The Blood of Heaven by Kent Wascom (Grove, June 4) – A vivid portrait of ambition and political machinations in a young America where anything is possible. Grove is very much behind the book, calling it “one of the most powerful and impressive debuts” it’s ever published.
The Golem and the Jinni by Helene Wecker (Harper, Apr. 23) – Harper is really getting behind this debut in the vein of The Night Circus and The Discovery of Witches. The novel combines historical fiction with a magical fable about two supernatural creatures in turn-of-the-20th-century New York City.
Ghostman by Roger Hobbs (Knopf, February 12) – Five years after a failed heist, the protagonist, identified only by the alias “Jack Delton,” is leading an anonymous existence, but not enough of one to prevent his former boss from summoning him at a moment’s notice. The latest heist, of an armored car delivering $1.2 million to an Atlantic City casino, has gone badly, bloodily wrong, with one henchman dead and the other in hiding with the loot. Jack must find the survivor in the next 48 hours before an ink bomb hidden in the cash goes offHobbs’s supremely confident storytelling should leave readers eagerly anticipating his antihero’s future felonies.
Joyland by Stephen King (Hard Case Crime, June) – Set in a small-town North Carolina amusement park in 1973, King’s novel tells the story of the summer in which college student Devin Jones comes to work as a carny and confronts the legacy of a vicious murder.
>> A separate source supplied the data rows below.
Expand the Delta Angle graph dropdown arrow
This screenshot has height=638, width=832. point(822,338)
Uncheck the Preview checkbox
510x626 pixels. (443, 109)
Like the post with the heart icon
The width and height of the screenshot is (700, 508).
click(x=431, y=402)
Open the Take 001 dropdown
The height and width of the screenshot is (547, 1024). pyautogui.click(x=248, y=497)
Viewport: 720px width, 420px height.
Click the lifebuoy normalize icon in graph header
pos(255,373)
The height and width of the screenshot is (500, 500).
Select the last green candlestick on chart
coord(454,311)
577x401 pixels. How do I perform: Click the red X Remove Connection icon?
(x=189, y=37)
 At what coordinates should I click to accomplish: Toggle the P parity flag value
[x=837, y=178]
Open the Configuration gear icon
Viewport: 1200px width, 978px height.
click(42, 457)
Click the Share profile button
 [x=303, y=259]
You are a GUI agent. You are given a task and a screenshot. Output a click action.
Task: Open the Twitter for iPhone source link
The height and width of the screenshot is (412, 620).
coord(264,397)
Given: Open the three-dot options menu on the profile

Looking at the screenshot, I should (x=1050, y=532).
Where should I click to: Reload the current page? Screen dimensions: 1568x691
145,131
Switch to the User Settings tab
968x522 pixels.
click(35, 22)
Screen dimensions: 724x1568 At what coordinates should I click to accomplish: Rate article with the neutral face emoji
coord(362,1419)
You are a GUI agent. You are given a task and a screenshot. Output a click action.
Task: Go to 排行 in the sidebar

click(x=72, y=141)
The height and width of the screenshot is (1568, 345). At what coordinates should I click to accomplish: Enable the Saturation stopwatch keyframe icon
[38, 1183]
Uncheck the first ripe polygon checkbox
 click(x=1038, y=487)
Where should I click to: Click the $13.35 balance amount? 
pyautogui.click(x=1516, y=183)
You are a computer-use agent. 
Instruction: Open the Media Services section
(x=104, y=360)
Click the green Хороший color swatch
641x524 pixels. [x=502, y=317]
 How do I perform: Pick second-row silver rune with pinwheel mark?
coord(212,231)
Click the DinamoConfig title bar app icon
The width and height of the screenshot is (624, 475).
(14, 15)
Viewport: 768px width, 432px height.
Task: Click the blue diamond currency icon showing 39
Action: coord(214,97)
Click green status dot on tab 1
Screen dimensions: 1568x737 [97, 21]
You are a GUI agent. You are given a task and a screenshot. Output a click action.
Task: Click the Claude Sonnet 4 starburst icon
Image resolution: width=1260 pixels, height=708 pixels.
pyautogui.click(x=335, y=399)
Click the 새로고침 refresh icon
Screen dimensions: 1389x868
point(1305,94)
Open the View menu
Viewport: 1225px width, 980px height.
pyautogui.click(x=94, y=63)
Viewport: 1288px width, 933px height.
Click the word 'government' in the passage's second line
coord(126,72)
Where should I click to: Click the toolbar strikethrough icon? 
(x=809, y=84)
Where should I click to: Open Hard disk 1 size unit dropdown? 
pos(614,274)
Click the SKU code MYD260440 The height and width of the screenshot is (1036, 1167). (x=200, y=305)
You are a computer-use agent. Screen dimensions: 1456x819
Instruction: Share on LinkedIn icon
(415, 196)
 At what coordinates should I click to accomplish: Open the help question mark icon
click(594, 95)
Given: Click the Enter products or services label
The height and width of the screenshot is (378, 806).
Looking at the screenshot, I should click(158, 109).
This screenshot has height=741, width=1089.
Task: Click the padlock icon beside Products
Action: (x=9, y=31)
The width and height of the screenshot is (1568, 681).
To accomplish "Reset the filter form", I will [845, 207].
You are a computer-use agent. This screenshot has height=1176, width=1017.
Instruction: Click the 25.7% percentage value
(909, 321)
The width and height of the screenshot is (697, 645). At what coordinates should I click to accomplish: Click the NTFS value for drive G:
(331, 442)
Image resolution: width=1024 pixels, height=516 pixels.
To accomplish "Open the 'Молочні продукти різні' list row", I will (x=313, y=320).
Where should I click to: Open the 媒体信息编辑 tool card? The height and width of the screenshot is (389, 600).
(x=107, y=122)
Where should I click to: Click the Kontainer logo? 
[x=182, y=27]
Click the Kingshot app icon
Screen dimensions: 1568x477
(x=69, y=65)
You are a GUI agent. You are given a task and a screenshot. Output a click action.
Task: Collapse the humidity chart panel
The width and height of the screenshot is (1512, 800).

Rage Against the Dying by Becky Masterman (Minotaur, March 12) – Resist any temptation to bail after the creepy prologue—a sexual predator’s-eye-view of the woman he’s about to attack—because then you’ll miss one of the most memorable FBI agents since Clarice Starling as well as a killer debut thriller.
Red Moon by Benjamin Percy (Grand Central, May 7) – Exploring one of the oldest themes in weird fiction—the werewolf—Percy (The Wilding) delivers a stunning alternate history epic that transcends its genre trappings to read as a provocative reflection on the contemporary zeitgeist. At a point where many other writers would flinch, Percy follows through on the direst possibilities of his premise, building to a shocking denouement and even more shock climax in the final pages.
The Ocean at the End of the Lane by Neil Gaiman (William Morrow, June 18) – Poised to make a major splash; Gaiman hasn’t come out with a new book for adults since 2005’s Anansi Boys, and in the meantime his star has continued to rise with the success of the Newbery Medal- and Hugo-winning The Graveyard Book and other books for younger readers. Advance buzz is starting to build and will undoubtedly be enormous by the time the book comes out in June.
A Natural History of Dragons by Marie Brennan (Tor, February 5) – This book has been getting a ton of anticipatory attention, and rightly so. This memoir of a Victorian lady’s adventures as a naturalist studying mythical beasts hits all the sweet spots: plausible alternate history, proto-feminism that’s true to the setting, and that elusive sense of wonder that keeps SF/F fans coming back for more. Plus it’s gorgeously illustrated.
Magician’s End by Raymond E. Feist (Harper Voyager, May 14) and Dead Ever After by Charlaine Harris (May 7, Ace) – These books wrap up two major fantasy series. Obviously they’ll be of interest to series fans, and the conclusion of a series also means that readers who have been waiting until they can inhale the whole thing from start to finish will be able to dive in at last.